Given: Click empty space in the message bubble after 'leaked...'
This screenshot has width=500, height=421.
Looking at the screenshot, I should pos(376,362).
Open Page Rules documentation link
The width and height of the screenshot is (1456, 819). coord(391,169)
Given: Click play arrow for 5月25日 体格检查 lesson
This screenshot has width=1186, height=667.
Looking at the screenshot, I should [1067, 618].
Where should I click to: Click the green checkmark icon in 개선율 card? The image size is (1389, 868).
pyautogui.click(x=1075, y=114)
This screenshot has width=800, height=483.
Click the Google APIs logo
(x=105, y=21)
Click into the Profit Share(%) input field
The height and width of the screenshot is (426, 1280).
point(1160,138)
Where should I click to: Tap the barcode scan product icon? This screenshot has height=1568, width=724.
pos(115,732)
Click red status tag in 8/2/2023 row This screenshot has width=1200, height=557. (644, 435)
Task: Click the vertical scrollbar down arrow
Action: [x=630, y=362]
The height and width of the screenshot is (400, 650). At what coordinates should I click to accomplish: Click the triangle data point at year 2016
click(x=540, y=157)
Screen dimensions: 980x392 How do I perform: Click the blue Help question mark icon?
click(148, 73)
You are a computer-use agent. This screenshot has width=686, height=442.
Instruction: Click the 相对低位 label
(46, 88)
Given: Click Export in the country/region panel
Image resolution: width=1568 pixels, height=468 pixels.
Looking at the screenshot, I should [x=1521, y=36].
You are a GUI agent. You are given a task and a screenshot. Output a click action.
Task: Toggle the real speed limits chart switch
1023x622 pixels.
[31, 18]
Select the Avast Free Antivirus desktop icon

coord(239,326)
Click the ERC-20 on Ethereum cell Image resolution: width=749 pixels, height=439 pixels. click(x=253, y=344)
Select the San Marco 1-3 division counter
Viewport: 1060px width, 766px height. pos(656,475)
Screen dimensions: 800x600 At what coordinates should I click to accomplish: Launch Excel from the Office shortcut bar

========

- Problem -
Among the lines above, find those carrying the word "agent" and copy them out.

- Answer for the task -
You are a computer-use agent. This screenshot has width=686, height=442.
You are a GUI agent. You are given a task and a screenshot. Output a click action.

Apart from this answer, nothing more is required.